## Challenge
Count the lines below that contain the string "width", treating case as significant, and reply with the number only.

## Records to use
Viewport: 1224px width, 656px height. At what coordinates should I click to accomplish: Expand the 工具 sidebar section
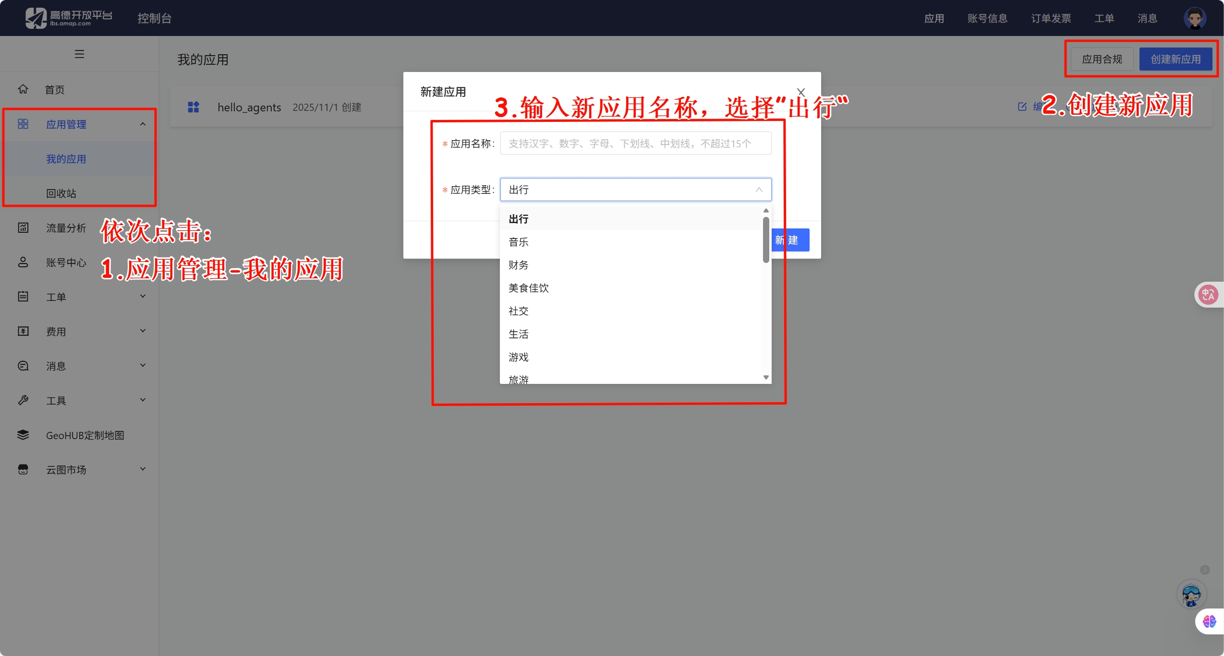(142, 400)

* * *

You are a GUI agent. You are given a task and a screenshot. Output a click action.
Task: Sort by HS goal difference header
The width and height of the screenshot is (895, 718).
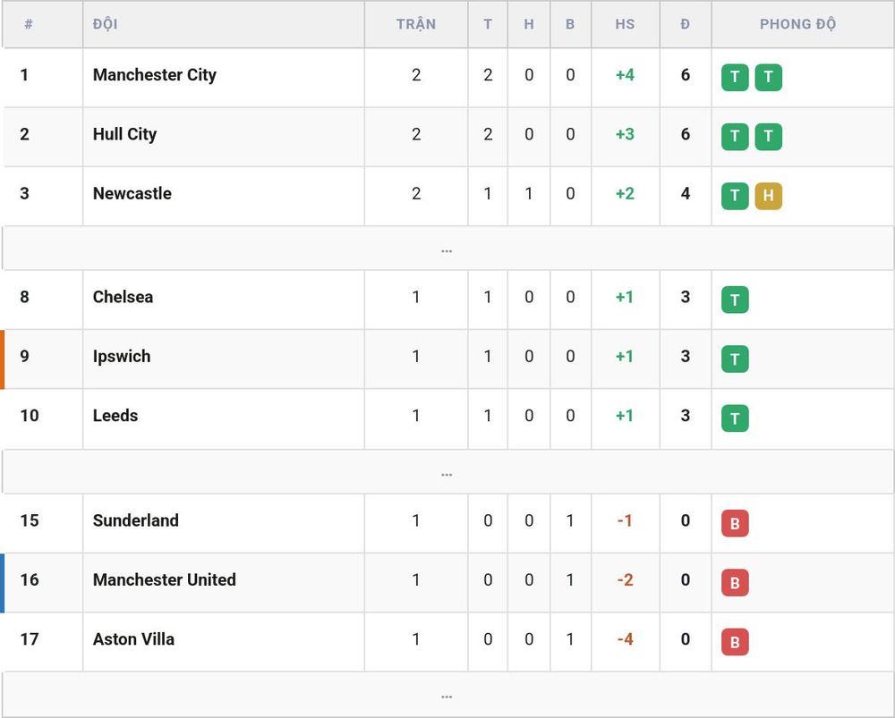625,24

## Output of the exercise
2